# Ferry from Newhaven to Dieppe



## Belka (Dec 23, 2022)

Hi  we are using the ferry from Newhaven on the 3rd January 2023 for the first time.
We would like to find somewhere nearby for an overnight stop the day before
can anyone make any suggestions?

Happy Christmas
Belka


----------



## alcam (Dec 23, 2022)

Belka said:


> Hi  we are using the ferry from Newhaven on the 3rd January 2023 for the first time.
> We would like to find somewhere nearby for an overnight stop the day before
> can anyone make any suggestions?
> 
> ...


I usually get to Newhaven in the evening and park up there .
It has no redeeming features apart from being convenient and free .
I'm sure a few will be on with much more positive suggestions


----------



## Tonybvi (Dec 23, 2022)

We use the big West Beach car park- yes it’s £10 for no facilities but it is safe, has fantastic views and is only 5 minutes from the ferry terminal.  Also easy stroll to the Hope Inn which does decent grub!


----------



## The laird (Dec 23, 2022)

As Tony says west beach also for us
if you park in the terminal it's noisy from trains and traffic inc hgvs in the terminal


----------



## pamjon (Dec 23, 2022)

Now , because of the price we go Newhaven to Dieppe. 
We park at the terminal because although it is not the best place in this world but for 1 night we were comfortable.
Apparently, they do charge £5 a night but this apparently waived if you are catching the ferry in the morning.
However, on the way back at Dieppe there is an aire with electric, water and a drop within 1 minute of the port ( camping car park) 12 euros for the night but very handy worth every penny. 
We are off on the 29th January, ypee!!!, straight down south of France.
PJ


----------



## The laird (Dec 23, 2022)

pamjon said:


> Now , because of the price we go Newhaven to Dieppe.
> We park at the terminal because although it is not the best place in this world but for 1 night we were comfortable.
> Apparently, they do charge £5 a night but this apparently waived if you are catching the ferry in the morning.
> However, on the way back at Dieppe there is an aire with electric, water and a drop within 1 minute of the port ( camping car park) 12 euros for the night but very handy worth every penny.
> ...


Take care and safe travels pj .we've stayed at both aires at dieppe and prefer the cliff side one


----------



## Canalsman (Dec 23, 2022)

In Dieppe there is an excellent spot to stop at the top of the cliff and adjacent to the church.

It's a rough surfaced car park, pretty much level, and it's very quiet and has great views across the port and town.

You'll find it on the POI map.


----------



## Wooie1958 (Dec 24, 2022)

Canalsman said:


> In Dieppe there is an excellent spot to stop at the top of the cliff and adjacent to the church.
> 
> It's a rough surfaced car park, pretty much level, and it's very quiet and has great views across the port and town.
> 
> You'll find it on the POI map.



Has the problem they had with migrants there several years back now been sorted out ?

We`ve used both of the others with no problems, we prefer the one on the other side accessed from the Boulevard de Verdun


----------



## The laird (Dec 24, 2022)

The boulevard has had a lot of construction work going on of late but when we were at it this year the whole area had a fair going and it was rammed and noisy.cliff side secure as it goes and we've never had any trouble also girl comes with bread van early


----------



## Mick H (Dec 24, 2022)

We've stayed overnight at Firle Beacon, when using the Newhaven Ferry.

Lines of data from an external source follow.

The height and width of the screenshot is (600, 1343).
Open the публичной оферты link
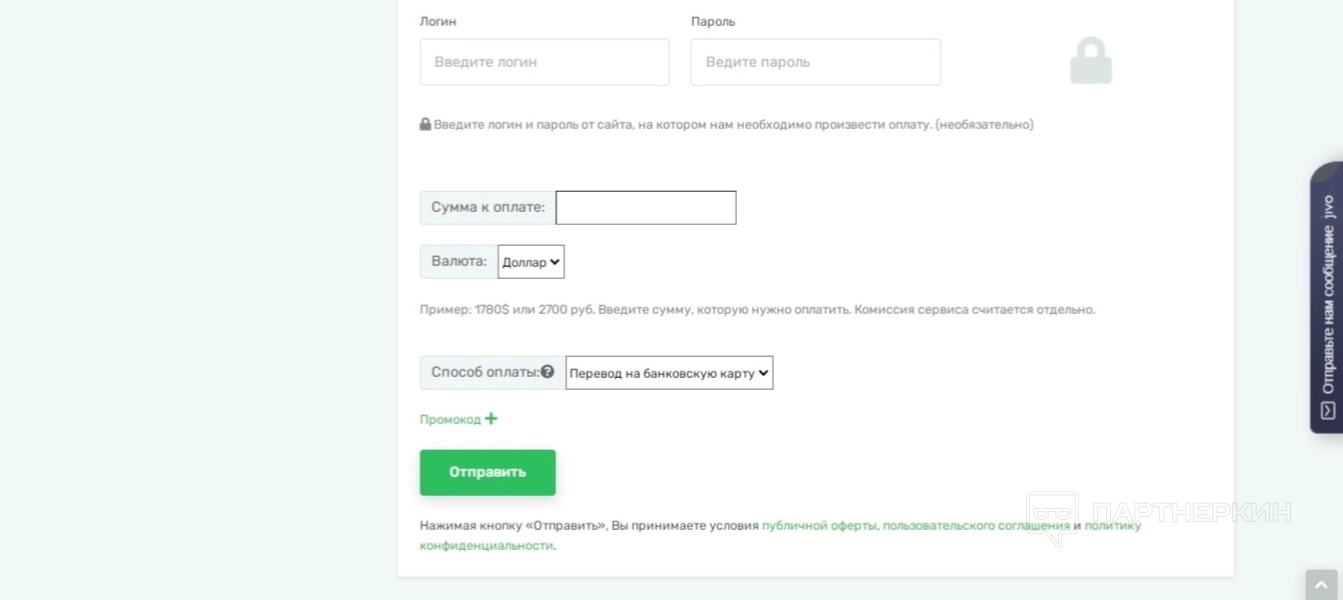819,526
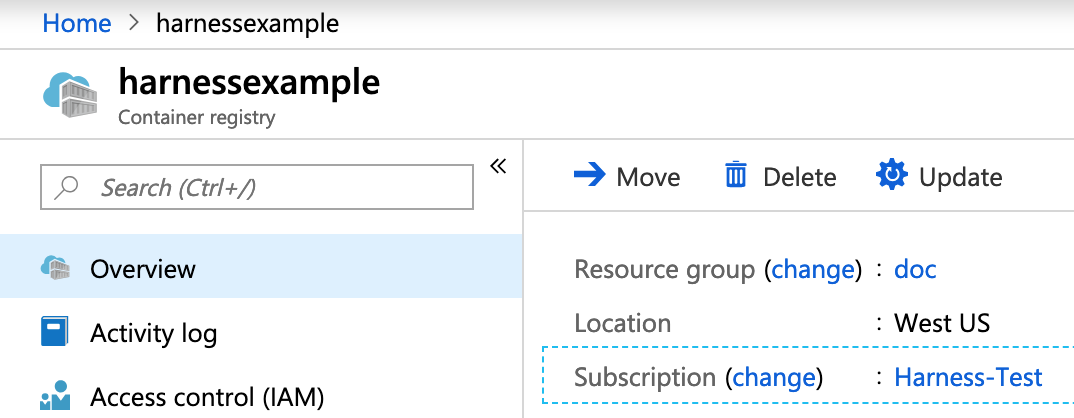This screenshot has width=1074, height=418.
Task: Click the magnifier icon in search box
Action: click(66, 187)
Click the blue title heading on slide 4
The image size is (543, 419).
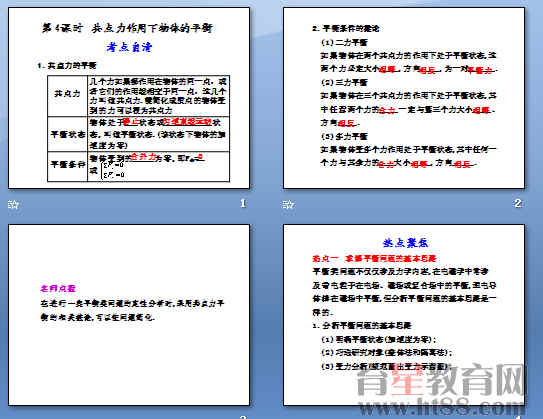[x=405, y=243]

It's on the POI's, and there are great views over the port, and the downs.
The access road is a bit narrow, in places, but we've never had any problems. It's worth the effort, for a quiet, relaxing night.


----------



## The laird (Dec 24, 2022)

Mick H said:


> We've stayed overnight at Firle Beacon, when using the Newhaven Ferry. It's on the POI's, and there are great views over the port, and the downs.
> The access road is a bit narrow, in places, but we've never had any problems. It's worth the effort, for a quiet, relaxing night.

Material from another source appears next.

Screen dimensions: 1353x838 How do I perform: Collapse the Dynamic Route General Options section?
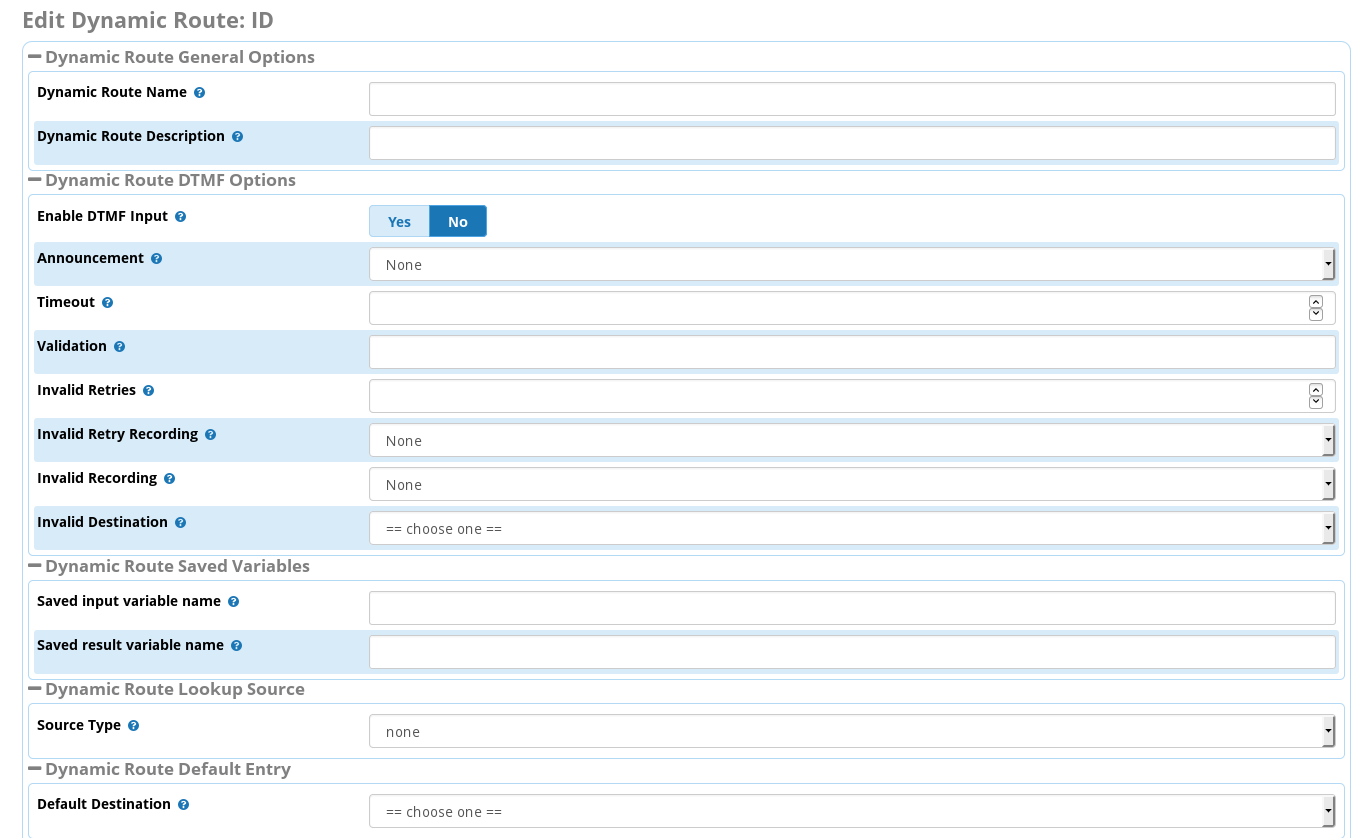coord(35,57)
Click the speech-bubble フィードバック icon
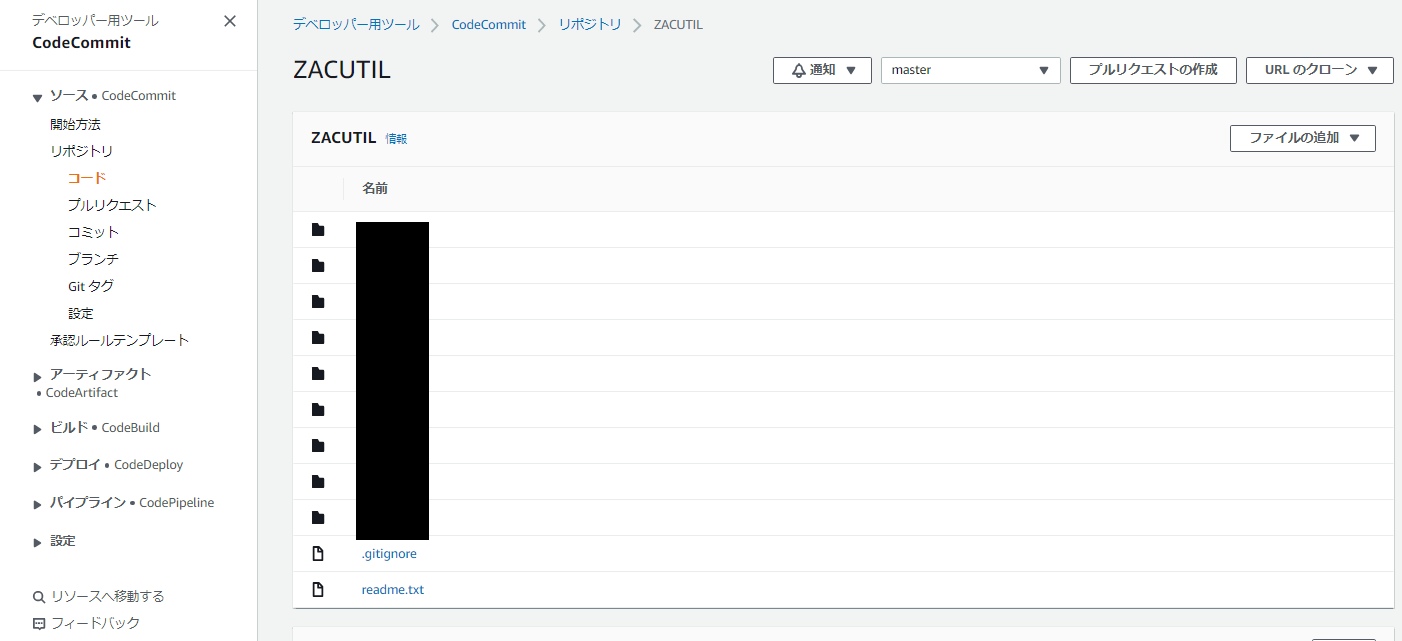Viewport: 1402px width, 641px height. [39, 623]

Can't see firle  beacon on poi


----------



## Mick H (Dec 24, 2022)

The laird said:


> Can't see firle  beacon on poi


Just checked my Garmin, and it's still on the poi's, as a CR Rural, shown as approx 3.5 miles North. I last updated it in September, so, it's possible that it could have been removed, although I can't think why that would be.


----------



## Wooie1958 (Dec 24, 2022)

It`s on the latest set of POI`s Gordon. it`s on as *CR Firle Beacon (E Sussex) *just above and to the left of *CR Bo Peep*


----------



## Canalsman (Dec 24, 2022)

Wooie1958 said:


> Has the problem they had with migrants there several years back now been sorted out ?
> 
> We`ve used both of the others with no problems, we prefer the one on the other side accessed from the Boulevard de Verdun


That's on the western side of the docks and river.

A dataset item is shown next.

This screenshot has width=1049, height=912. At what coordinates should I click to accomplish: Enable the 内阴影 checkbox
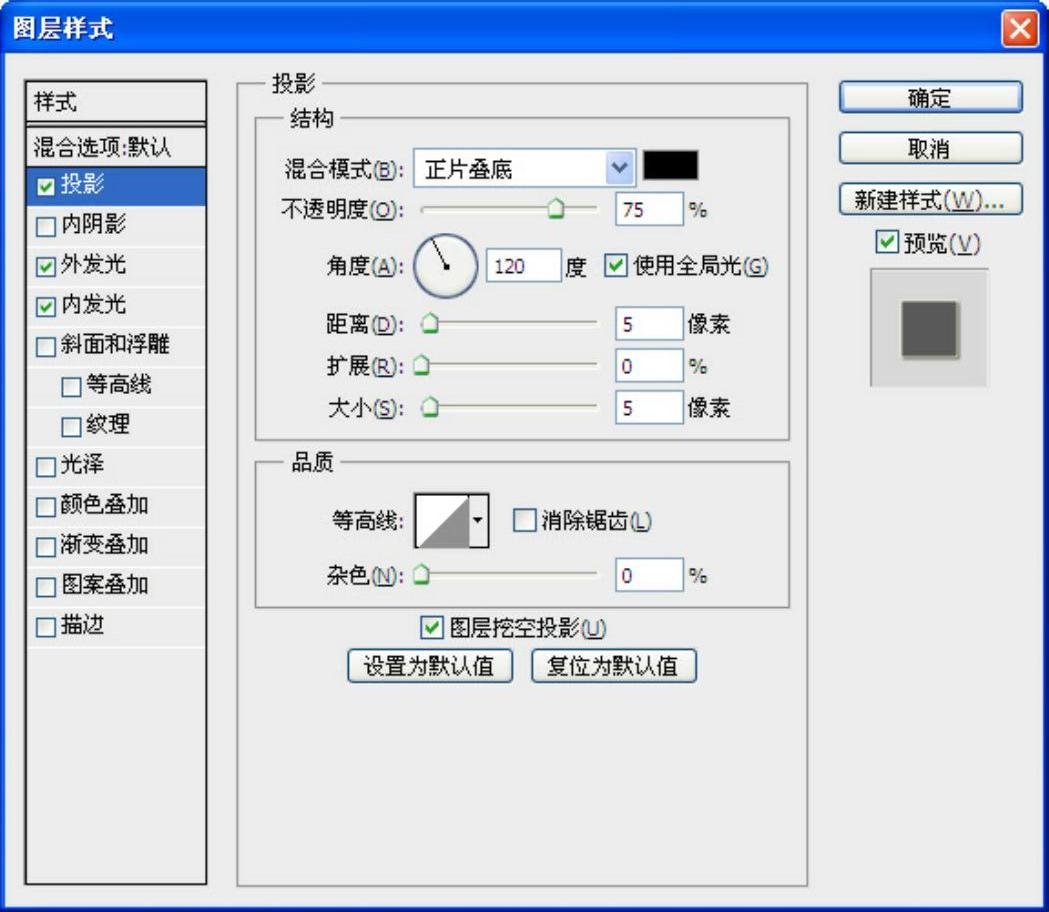click(46, 227)
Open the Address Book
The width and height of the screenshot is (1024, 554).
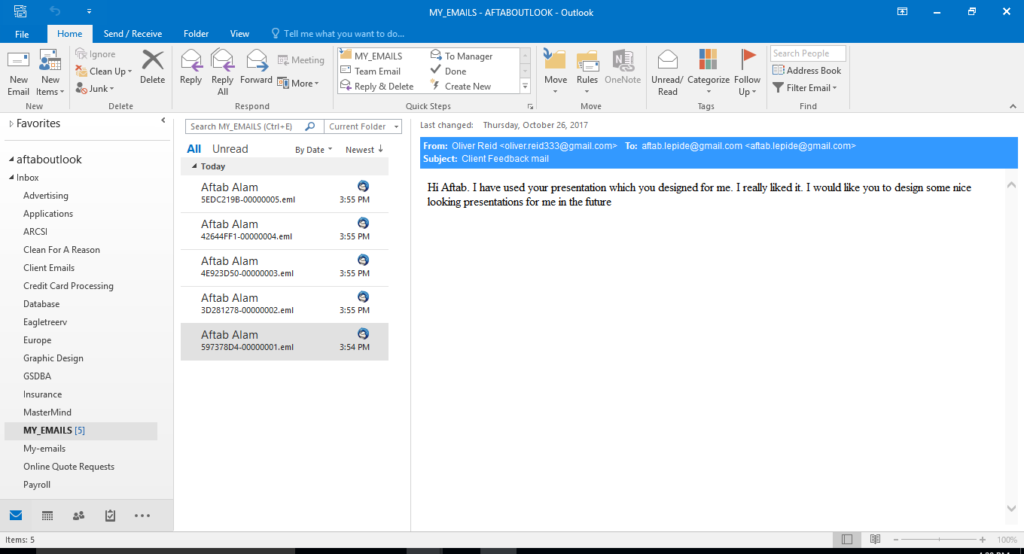[x=806, y=71]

I've never been over that side so I can't comment.


----------



## The laird (Dec 24, 2022)

Thanks guys got it noooooooooooooooooo


----------



## Belka (Jan 2, 2023)

Cheers everyone for your help and advice

Belka


----------



## The laird (Jan 2, 2023)

Have a great trip


----------



## Wooie1958 (Jan 3, 2023)

Belka said:


> Cheers everyone for your help and advice
> 
> Belka



*Thank you* for coming back and acknowledging the answers / help given by members  

There seems to be an increasing amount of people that never do that these days   

Have a great time abroad


----------



## Thistle (Jan 3, 2023)

Wooie1958 said:


> *Thank you* for coming back and acknowledging the answers / help given by members
> 
> There seems to be an increasing amount of people that never do that these days
> 
> Have a great time abroad


Primary reason I have stopped wasting my time replying to technical queries on many sites but especially Facebook. The majority of ungrateful spoonfeds rarely have the decency to thank anyone! 

Threads like this are however always useful not just to the op but those of us that are also contemplating similar journeys so a  from me!


----------



## Topmod (Tuesday at 9:33 AM)

Firle becon is local to me, unbelievably windy most of the time as it’s one of the highest points  in the area, with amazing views when the weather plays ball, also there are no overnight signs but people still park without getting fined


----------